8 Steps to Making a Living in the Fitness Industry
It’s a saturated market, for sure, but don’t let that discourage you. If all you have to offer is the same as every other gym rat and know-nothing trainer, then you won’t be going anywhere – but that’s not you, right? With some genuine passion, knowledge and experience – and with a lot of hard work and sound business skills – you can make a good, honest living as a fitness professional. Instead of the usual unrealistic BS about making millions after your first few years in the business, here are eight actionable steps you can take to further your fitness career.
1. Learn Math
That’s right, math! Remember, this is a business first and foremost, and if you can’t calculate your costs, revenues and everything else that impacts your bottom line, you’ll be going nowhere fast. Entrepreneurs in every industry open up shop because they have a passion for what they do, but they usually fall flat because of a lack of basic business and finance skills. Before you invest in a fancy website or the perfect studio spot, take a personal finance class and read a few books on business and finance.
2. Pick Your Location
We’re jumping the gun a little bit here, but location is crucial. When you’re first starting out, you’re not going to have the capital for a premium studio in the hottest part of town. Focus on finding a spot that has the right combination of foot traffic, visibility and affordability. It doesn’t matter how good you think your space is if you can’t get clients and pay the rent!
Oh, and if you were thinking about opening up shop solely online – don’t. You may eventually gravitate towards online training and consultations, but if you want to get your business off the ground and gain experience, you’re going to need to interact with clients in person. To break into the online world in any meaningful way, you’ll have to slowly build your reputation and image until people who’ve never met you know who you are. In the meantime, those in-person clients are going to keep the lights on.
3. Hustle, Hustle, Hustle
You’ve opened up an account, you’ve picked a spot, and you’ve set up your training studio or office. Now it’s time to hustle! You never really understand how hard it is to run your own business until you’re actually doing it, and the only way to create a consistent cash flow is to pound the pavement until you have a steady clientele. Phone calls, emails, in-person networking, referrals, even pinching prospects from the gyms you used to work at – leave no stone unturned in your quest for clients!

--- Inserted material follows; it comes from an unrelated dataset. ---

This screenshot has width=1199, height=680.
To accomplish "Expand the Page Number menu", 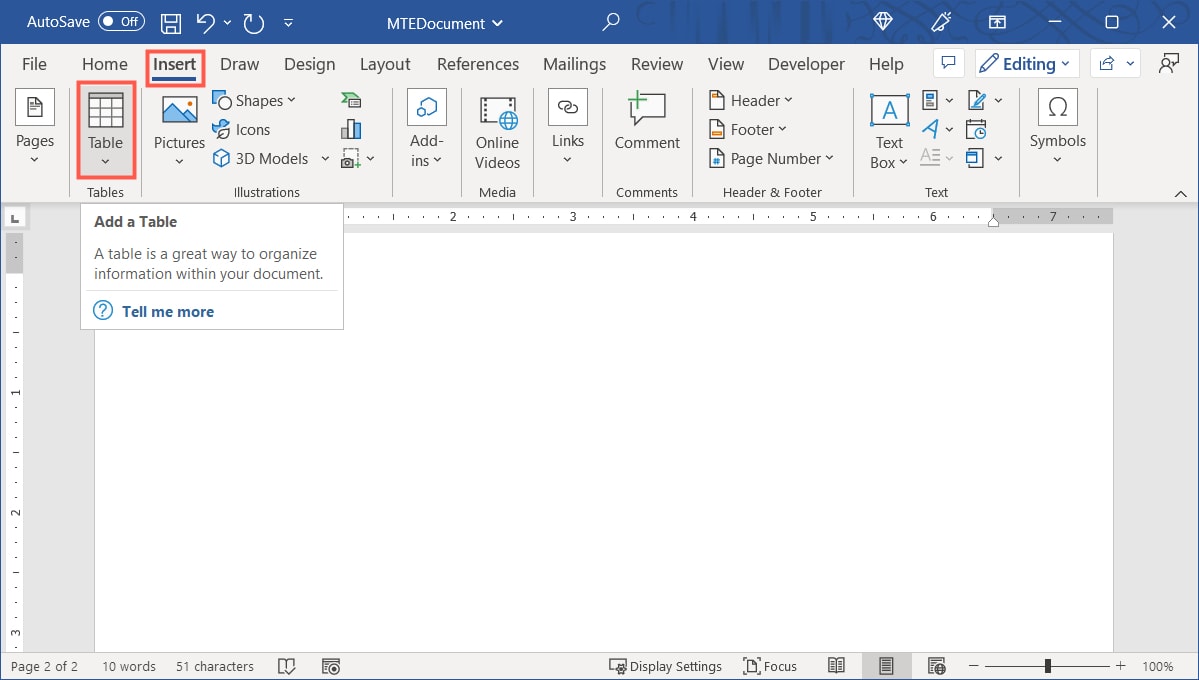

4. Know What You Are – and What You Aren’t!
I don’t buy into the idea that every fitness professional needs to become a mini-celebrity, but you do need to know what you’re all about. Do you train athletes, the general population or both? Do you specialize in nutrition, training or a combination of the two? How do you define your approach to health, fitness and performance? You can’t be all things to all people, and you need to be able to sum up what you do in a few short sentences. In a world full of mediocre jacks-of-all-trades, your best bet is to become very good – and very well-known – for just a few things.
5. Build Your Brand
Once you’ve identified your niche or ideal spot in the fitness industry, you need to start building your brand. What are you selling points? What value do you bring to your clients’ lives? Why should anyone hire you instead of your competitors? Whether you’re marketing online, over the phone or in person, you need to answer these questions as consistently as possible. Most people won’t buy into a product, person or idea until it’s been drilled into their heads! And remember, you may be giving your elevator pitch for the umpteenth time every time you speak to someone new – but it’s the first time they’ve ever heard it. Always bring your A game!
6. Avoid Gimmicks
As important as it is to build your brand and appeal to prospects, it’s just as critical that you avoid gimmicks. The fitness industry – particularly supplement companies – are chock full of empty promises and flash-in-the-pan “professionals,” and their tactics will only tarnish your reputation in the long run. Grandiose promises might land you a few clients in the here and now, but what happens when they realize you can’t deliver? Do you want to depend on a revolving door of short-term clients, always wondering who’s going to be writing the next check? Or do you want to build a solid base of clients who trust you, and who will constantly refer you to their friends? I’ve met a lot of other successful trainers and coaches, and not one of them built their business with false advertising or amazing claims.
7. Multiple Marketing Channels
Websites, emails, flyers, word-of-mouth referrals and even paid search engine ads – These are all viable marketing tools, but none of them will suffice as your sole solution. If you want to reach enough prospects enough times to build a steady clientele, you need to be marketing through multiple channels. Don’t be swayed by the online marketing “gurus” who claim that this “one marketing tactic” is the secret to your success, either. They’re just as bad as the online “trainers” who claim one little exercise or diet tweak is your ticket to a top physique. Keep plugging away at every honest marketing method you can find, tweak your process according to your results, and you’ll eventually reap the rewards.
8. Small Steps Lead to Big Success
Your first goal shouldn’t be to make millions as a fitness professional. In fact, making a living as a coach or trainer shouldn’t even be your main focus from day to day – even if it is your primary goal. Instead, focus on one small step at a time. Make those next five phone calls, write that next email or pitch to a magazine editor, train that one client who’s trusted you to deliver real results.
Legend has it that Arnold himself used to tally his sets with a piece of chalk. No matter where he was in the workout, if you asked him how many sets he had left, he’d say one – the next one. That needs to be your mindset! The early stages of a business rarely go according to plan, and you’ll just spin your wheels if you focus on long-term goals at the expense of short-term steps. You can’t control every outcome, but you can control the work you put in. Get to it!